<329>MADAME ARGAN.

Il est vrai qu'on devient vieille. Vous m'avez prise jeune, mon petit mouton; je ne saurais qu'y faire, il faut que tu me gardes comme je suis.

M. ARGAN.

Je ne vous ai rien reproché sur votre âge, et je vous dis uniment et simplement qu'une fille de dix-huit ans ne peut pas être assise toute la journée, et qu'il y a des plaisirs qu'on peut lui permettre.

MADAME ARGAN.

Des plaisirs qui sont d'horribles fatigues. J'ai été une fois dans ma vie à ces spectacles, mais j'en jure bien qu'on ne m'y rattrapera pas; j'en ai été malade à mourir, à ne pouvoir quitter le lit en trois semaines. Ces fatigues monstrueuses tuent le monde. Il faut qu'à neuf heures trois quarts je sois endormie, sans quoi je ne pourrais pas vivre; et ma fille est tout autre; elle tient de vous, aussi je l'appelle toujours votre fille.
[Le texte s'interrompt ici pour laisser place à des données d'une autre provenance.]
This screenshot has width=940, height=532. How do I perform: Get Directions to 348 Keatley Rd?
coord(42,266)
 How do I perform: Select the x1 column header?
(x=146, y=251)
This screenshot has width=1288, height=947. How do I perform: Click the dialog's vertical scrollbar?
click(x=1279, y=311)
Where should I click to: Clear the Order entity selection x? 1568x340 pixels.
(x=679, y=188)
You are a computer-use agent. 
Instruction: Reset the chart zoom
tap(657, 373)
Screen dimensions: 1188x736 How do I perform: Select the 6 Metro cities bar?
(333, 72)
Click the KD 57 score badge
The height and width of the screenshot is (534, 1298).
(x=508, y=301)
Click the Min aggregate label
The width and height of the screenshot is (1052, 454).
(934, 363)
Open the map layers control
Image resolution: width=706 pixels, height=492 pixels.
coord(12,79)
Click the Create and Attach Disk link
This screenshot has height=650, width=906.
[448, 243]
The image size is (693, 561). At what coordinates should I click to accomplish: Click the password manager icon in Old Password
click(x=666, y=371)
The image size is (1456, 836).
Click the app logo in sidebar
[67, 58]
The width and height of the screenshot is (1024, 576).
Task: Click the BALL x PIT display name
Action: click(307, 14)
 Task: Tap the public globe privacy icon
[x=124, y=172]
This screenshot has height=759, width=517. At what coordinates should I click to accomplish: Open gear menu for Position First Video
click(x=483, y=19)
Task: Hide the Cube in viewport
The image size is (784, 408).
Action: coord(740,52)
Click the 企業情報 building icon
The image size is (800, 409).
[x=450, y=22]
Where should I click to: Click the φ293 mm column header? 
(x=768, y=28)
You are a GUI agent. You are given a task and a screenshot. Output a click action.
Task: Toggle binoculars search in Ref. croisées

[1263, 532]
Mais mon fils le lieutenant, le pauvre garçon! c'est là mon image; c'est mon esprit, c'est mon âme toute crachée.

M. ARGAN.

Je n'entre point dans ces discussions-là; que les enfants ressemblent au père, ou qu'ils tiennent tout de la mère, c'est la même chose, pourvu qu'ils soient honnêtes gens.

MADAME ARGAN.

Ce pauvre petit Christophe! Il monte la garde une fois tous les huit jours; on va le ruiner à cette garnison. Je lui ai envoyé de mon bon café, et du thé de la Chine, et les restes d'une jolie étoffe pour servir à une robe de chambre, et un bon lit de duvet. Ce pauvre enfant! il n'ose pas se déshabiller quand il a la garde. Pensez un peu, mon petit mouton, rester habillé toute une nuit!

M. ARGAN.

Il faut qu'il fasse son devoir, et qu'il se rende digne du rang qu'il occupe; et vous le gâtez, ma femme, en le rendant mou et efféminé.